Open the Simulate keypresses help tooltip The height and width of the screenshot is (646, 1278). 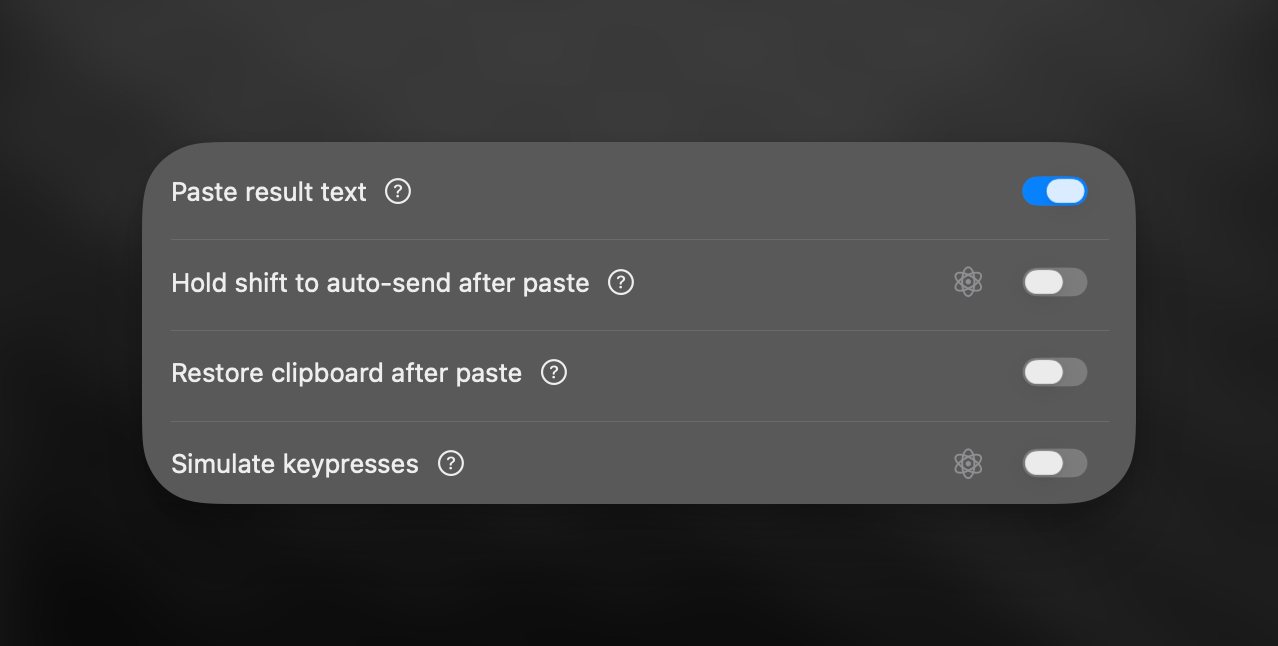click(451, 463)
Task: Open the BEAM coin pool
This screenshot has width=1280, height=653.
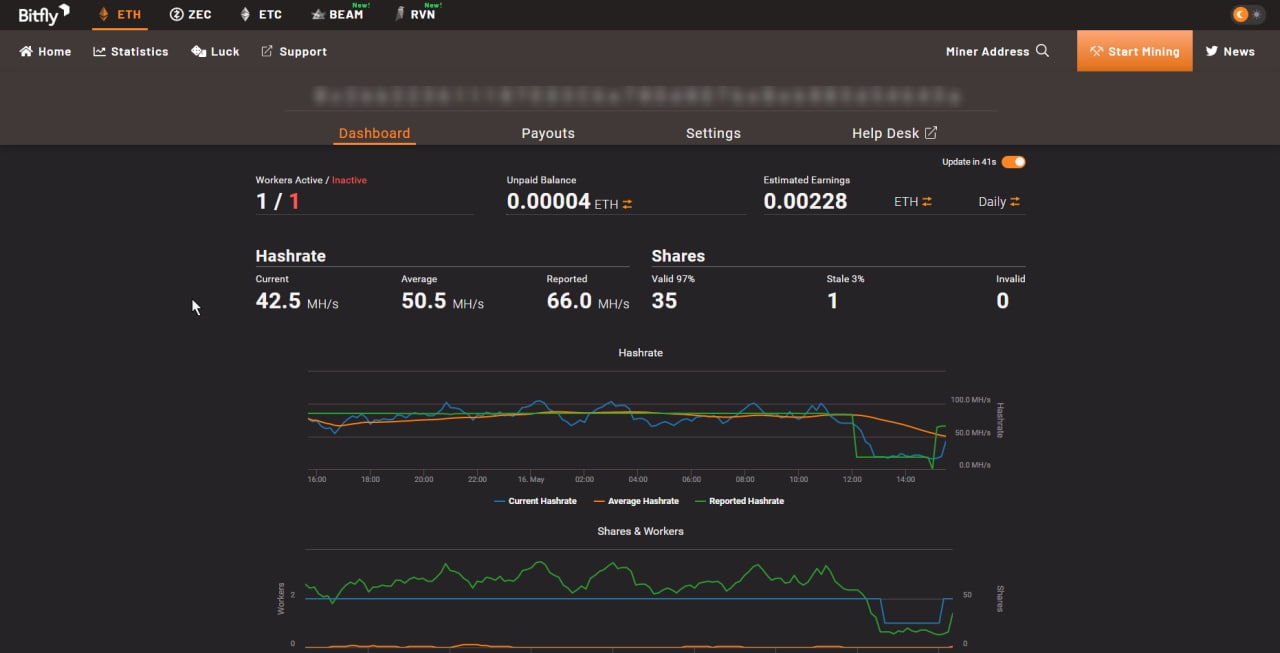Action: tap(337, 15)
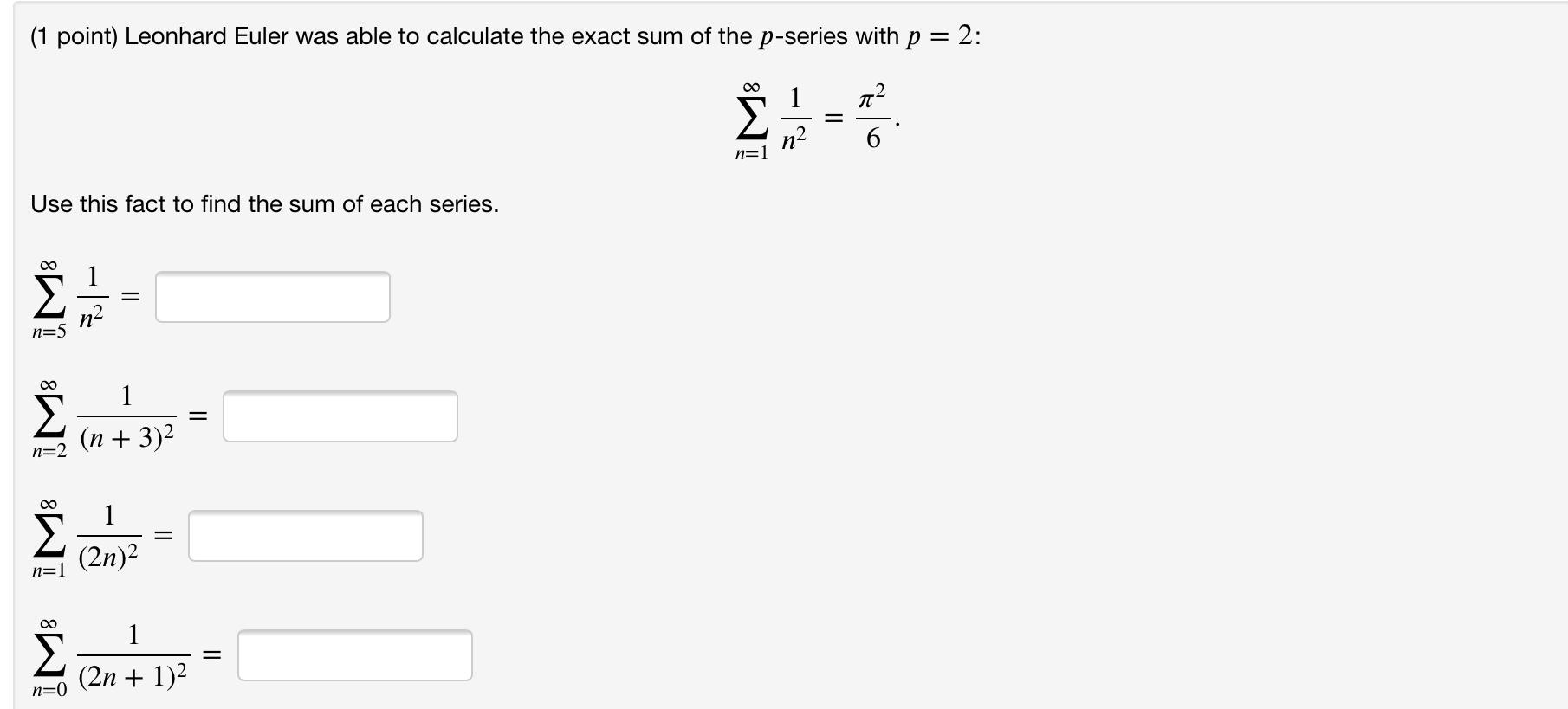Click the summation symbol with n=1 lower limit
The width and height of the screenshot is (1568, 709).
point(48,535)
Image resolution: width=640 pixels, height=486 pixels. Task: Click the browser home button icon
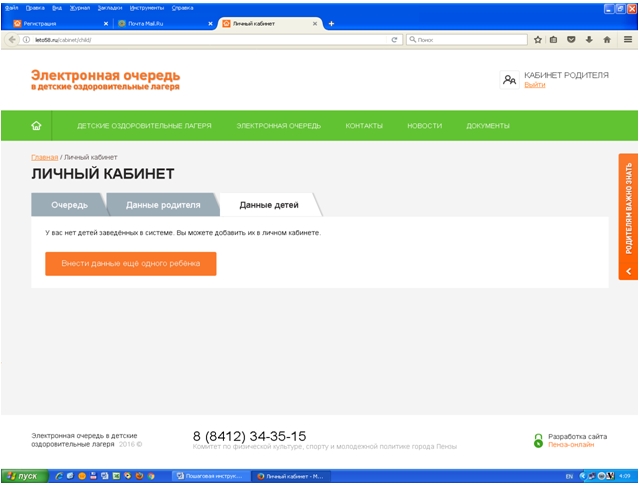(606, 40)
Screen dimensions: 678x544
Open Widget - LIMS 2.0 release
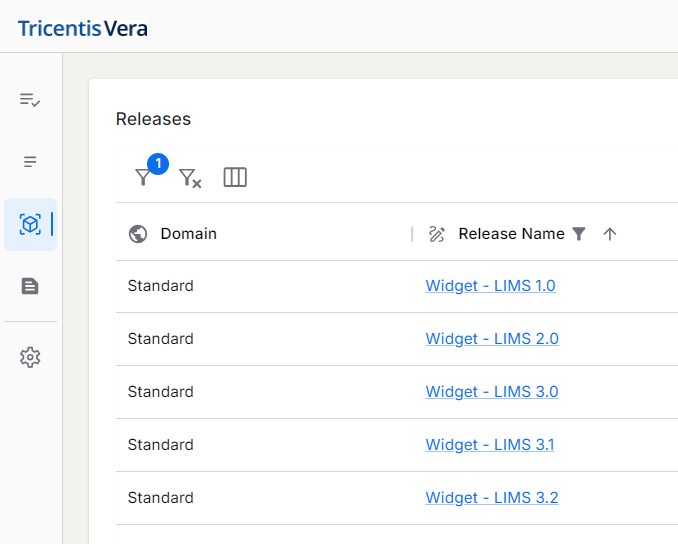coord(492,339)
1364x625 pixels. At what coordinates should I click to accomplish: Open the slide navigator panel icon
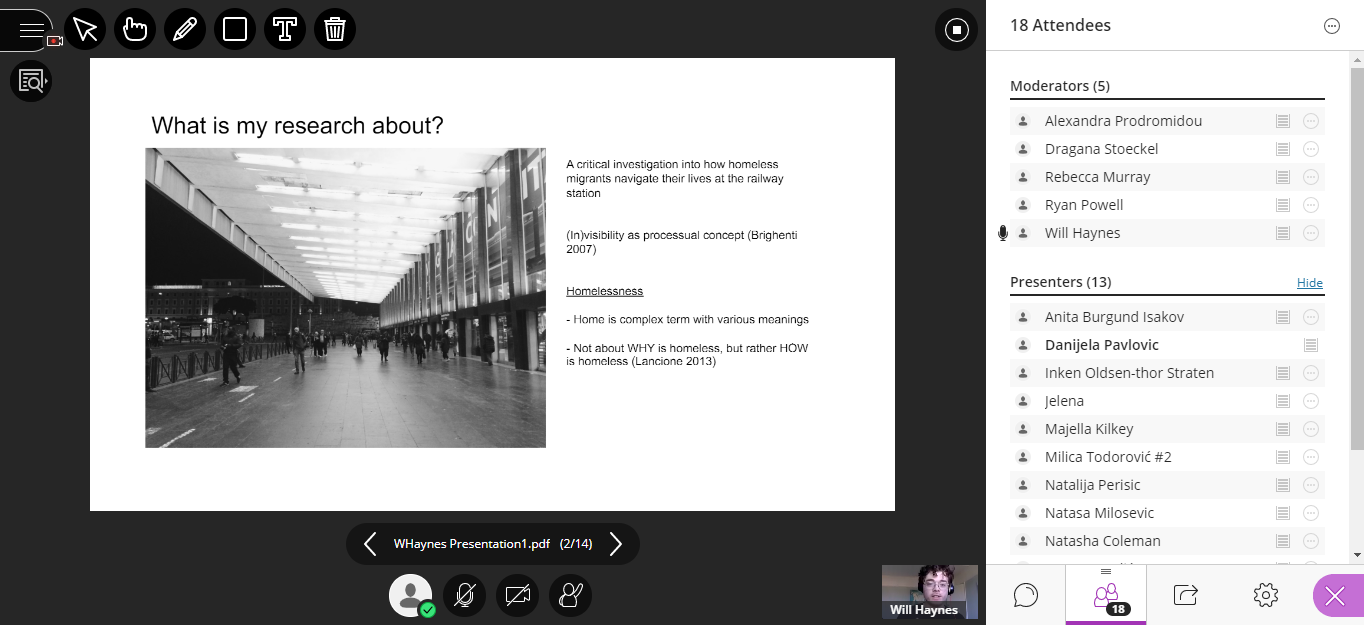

________________________________________

* [Exercise instructions]: The copy should hold, exactly, the lines from the one containing "Screen dimensions: 678x544" to the final line of the listing above, with both ends present and no pictures.

* [Expected answer]:
Screen dimensions: 678x544
Open Widget - LIMS 2.0 release
coord(492,339)
1364x625 pixels. At what coordinates should I click to accomplish: Open the slide navigator panel icon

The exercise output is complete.